Victorian teachers to strike again as pay dispute drags on

Public school staff will walk off for 24 hours on 23 July, reigniting a fight over pay, workloads and chronic underfunding

Victorian teachers to strike again as pay dispute drags on

Victorian public school teachers will stage a second statewide 24-hour strike this year, after enterprise bargaining talks with the Allan Labor government broke down again. The Australian Education Union (AEU) Victorian Branch confirmed members will stop work on Thursday, 23 July, alongside a renewed ban on unpaid overtime.

For HR leaders outside the education sector, the dispute is a live case study in what happens when workload pressure, pay dissatisfaction and a rejected in-principle agreement collide and how quickly a "resolved" bargaining round can unravel.

The action follows a in-principle agreement the AEU reached with the Victorian government in May, which offered public school educators pay rises of between 28 and 32 per cent over four years, along with additional student-free days. Members rejected that offer in June, against the recommendation of their own union leadership — an unusual split that AEU Victorian Branch President Justin Mullaly has attributed to unresolved concerns about funding and workload rather than pay alone.

"The Allan Labor government is purposefully denying at least $2.4 billion in funding for Victorian public schools," Mullaly said.

Unpaid overtime at the centre of the dispute

Workload, rather than headline pay figures, has become the union's central argument. Mullaly said the union's own data shows staff are absorbing significant unpaid hours to keep schools running.

"In this underfunded system, teachers, principals, and education support staff are working an average of 12 hours unpaid overtime every week," he said.

He also linked the workload issue directly to retention, a concern that will be familiar to HR and people leaders managing burnout risk in any high-demand, people-facing industry.

"Just three in 10 employees expect to remain working in public schools until retirement, and report that excessive workloads are one of the reasons why they will leave," Mullaly said.

Government calls for a return to the table

A Victorian government spokesperson urged the union to resume negotiations rather than proceed with industrial action, defending the rejected in-principle offer as one of the strongest in the country.

"This deal, which was endorsed by the AEU leadership, would have made Victorian teachers the best paid in the country together with the best conditions," the spokesperson said. "We call on the Australian Education Union to end its planned industrial action that will disrupt families across Victoria and continue negotiating in good faith."

Second strike since March

This will be the second statewide strike by Victorian public education staff in four months. An estimated 35,000 teachers, principals and support staff marched on Victorian Parliament in March – the first such statewide action in more than a decade, since AEU members took industrial action in 2013 under the former Baillieu Coalition government.

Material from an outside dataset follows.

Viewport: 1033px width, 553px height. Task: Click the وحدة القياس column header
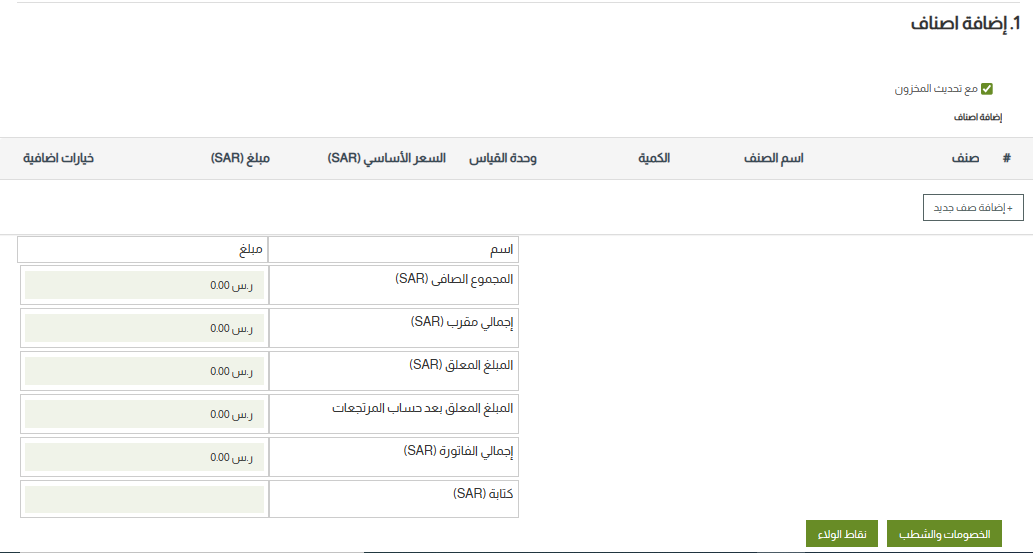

Why HR leaders should be watching

Beyond the immediate disruption to Victorian schools and families, the dispute illustrates a pattern increasingly familiar to HR and industrial relations practitioners across sectors: an in-principle agreement that satisfies leadership but fails to secure member or employee buy-in on the ground, followed by a resurfacing of workload and burnout concerns once pay is no longer the sole sticking point.

For employers navigating their own enterprise bargaining rounds, the episode is a reminder that headline pay increases alone rarely resolve disputes rooted in workload, staffing levels and unpaid labour.

The AEU has said it will meet again on 31 July, or earlier if the government returns with a revised offer.